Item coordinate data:
========================================================================

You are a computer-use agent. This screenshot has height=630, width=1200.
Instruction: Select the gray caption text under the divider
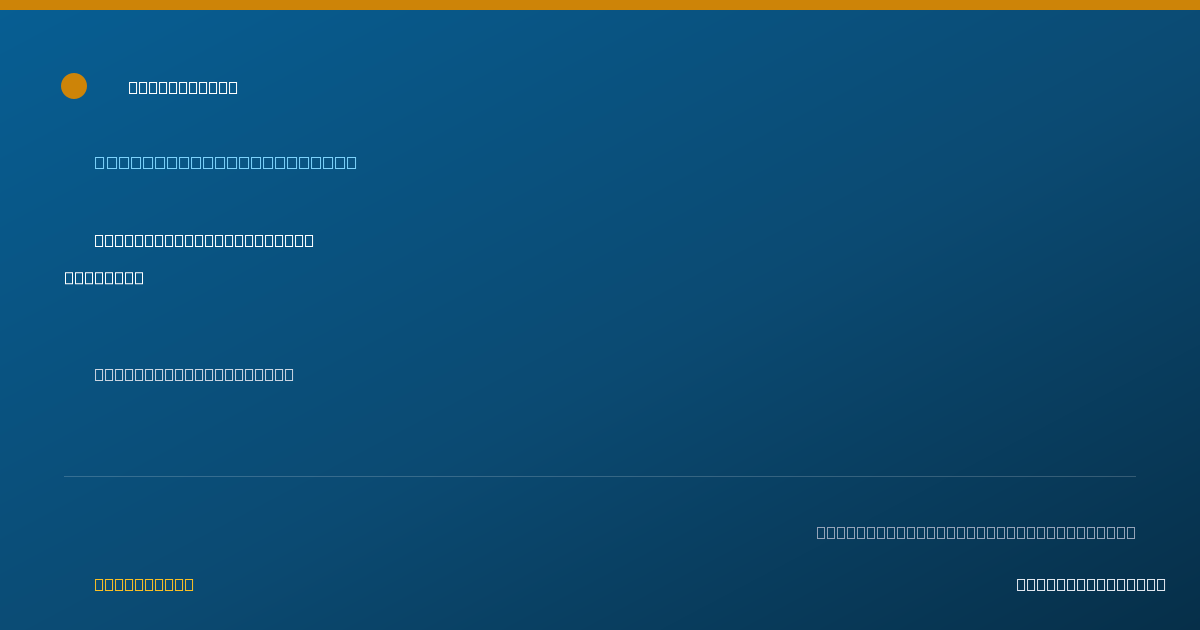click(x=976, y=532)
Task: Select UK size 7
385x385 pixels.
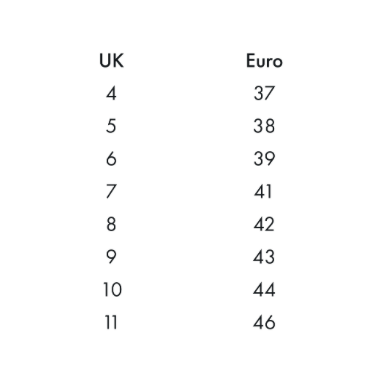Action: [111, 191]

========================================================================

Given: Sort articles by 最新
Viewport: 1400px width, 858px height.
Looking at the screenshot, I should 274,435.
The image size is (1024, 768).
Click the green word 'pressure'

========================================================================

▶ **WHAT THE TASK ASKS**: Please write the material starting at the line containing "You are a computer-use" and ending at the line containing "Action: [111, 191]" as a JSON list of strings, one string per line, without blank lines or pictures.

▶ **EXERCISE ANSWER**:
[
  "You are a computer-use agent. This screenshot has height=630, width=1200.",
  "Instruction: Select the gray caption text under the divider",
  "click(x=976, y=532)",
  "Task: Select UK size 7",
  "385x385 pixels.",
  "Action: [111, 191]"
]